Remember that you could only make an exclamation point by typing an apostrophe (they were straight) and then backspacing to type a period beneath it?
My son asked, first time he tried the Royal, “Where’s the 1?”
You need to use lower-case L. I’d completely forgotten that until I answered him.
Tuesday morning, before we left for Theophany, I checked my email and found a Google Alert for my name on a site that links to mentions of Royal typewriters. Just down the page was a link to a recent interview with Virginia Aste, Richard Brautigan’s first wife. She tells about an Idaho camping trip she and Richard took. She says: “Richard was always writing. He sat at a card table with his Royal typewriter during the trip. I didn’t know what he was writing until later.”

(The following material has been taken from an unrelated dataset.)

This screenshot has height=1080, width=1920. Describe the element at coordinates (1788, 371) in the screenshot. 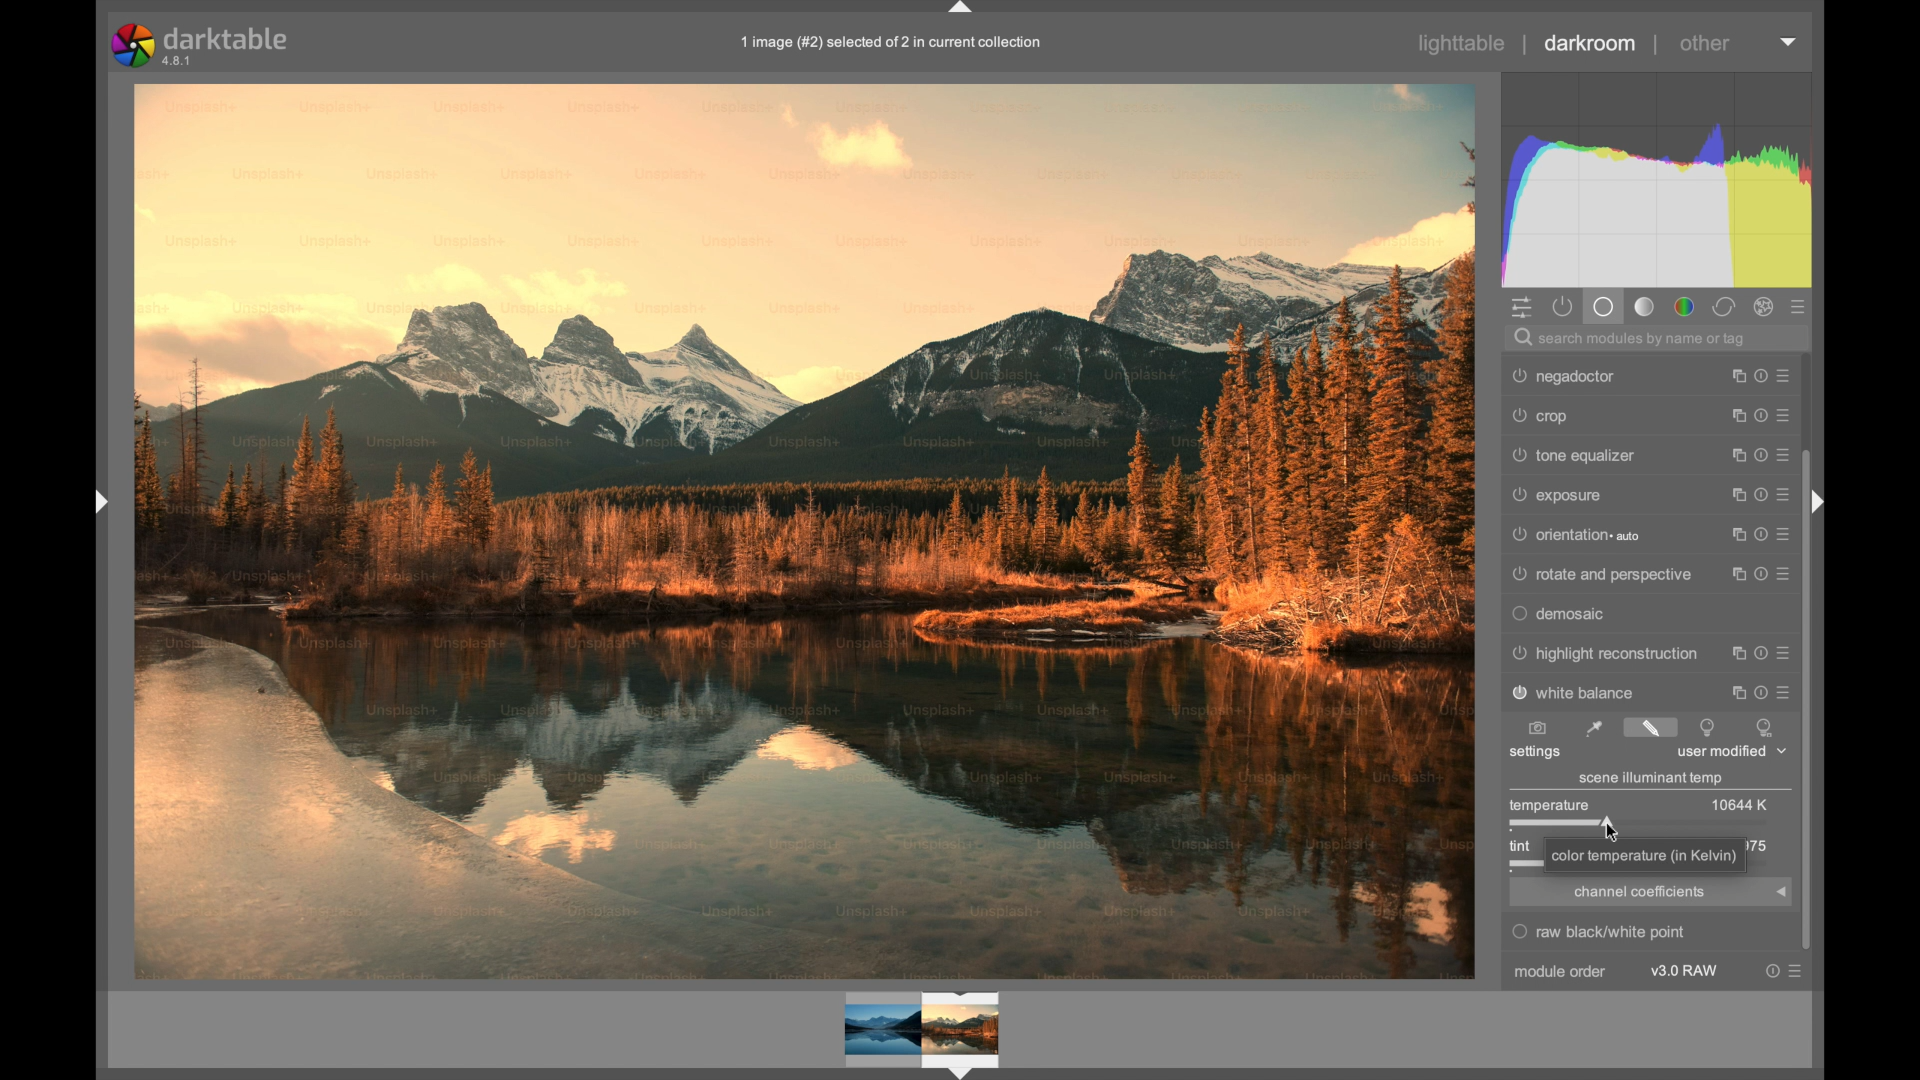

His pages became Trout Fishing in America.


I love typewriters. I also love that I just learned about google alerts. What will they think of next!?
Pretty amazing stuff, Marianne. These machines that start with so many moving parts and become instruments of astonishing information. Where will they go from here? Probably as far as they can.
Great bit of info.
and thank you so much for honouring me with your words again, Deanna.
Coming from you, they mean a lot. I’m sure I’ve said that before. But it’s obvious you are a writer. I just write. Finally. Forever.